Les pays plus grands, et économiquement plus puissants que le nôtre, vont paver le chemin de nouvelles régulations (une législation sur les services numériques et une autre sur les marchés numériques viennent d’être votées par le Parlement européen) avant que nous suivions, en partie ou en totalité, dans plusieurs années. En attendant, les GAFAMs mettent en danger les finances des médias locaux en diffusant leurs contenus sans les rétribuer, fragilisant ces derniers, alors qu’ils doivent développer de nouveaux modèles de financement et investir dans leur transformation. Ils mettent aussi à risque la démocratie, par leur diffusion de « fake news », d’informations non vérifiées, quand elles ne sont pas délibérément déformées.

Oui le 13 février… d’abord
Alors que nous vivons de profonds changements économiques et sociétaux liés à la numérisation, doublés d’une crise écologique et maintenant sanitaire, le réflexe humain est de se protéger soi et ses proches, de s’entourer de personnes dont on est sûr.e et d’un environnement connu et maîtrisé.

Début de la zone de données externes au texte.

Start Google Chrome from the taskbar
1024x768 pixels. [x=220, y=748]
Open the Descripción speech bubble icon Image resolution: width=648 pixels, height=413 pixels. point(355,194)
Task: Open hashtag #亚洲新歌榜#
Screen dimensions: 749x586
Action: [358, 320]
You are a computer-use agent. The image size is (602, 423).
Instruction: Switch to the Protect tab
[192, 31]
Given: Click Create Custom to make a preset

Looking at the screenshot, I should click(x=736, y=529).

Les réseaux sociaux, à la fois cause de ce rapetissement des espaces sociaux et exploitant ce besoin de proximité rassurante, ont conçu leurs algorithmes en fonction.

A très court terme, le scrutin suisse du 13 février 2022 permettra, si l’on accepte la nouvelle loi sur les mesures en faveur des médias, de leur donner un soutien supplémentaire, temporaire mais plus que bienvenu. Le soutien de la Confédération sera étendu aux titres à grand tirage et à la distribution des journaux tôt le matin. Les médias en ligne seront eux aussi soutenus, et l’aide aux radios locales et télévisions régionales pourra augmenter. La condition pour bénéficier de ces soutiens est de s’adresser à un public majoritairement suisse, et de traiter une variété de thèmes politiques, économiques et sociaux.
La presse sous forme numérique est pour l’heure encore moins rentable que celle imprimée sur papier ! L’affinage des modèles d’affaires n’est pas si simple, donc pas immédiat, à réaliser. Un oui permettra de gagner un temps bienvenu pour que ces acteurs indispensables à la démocratie se fortifient.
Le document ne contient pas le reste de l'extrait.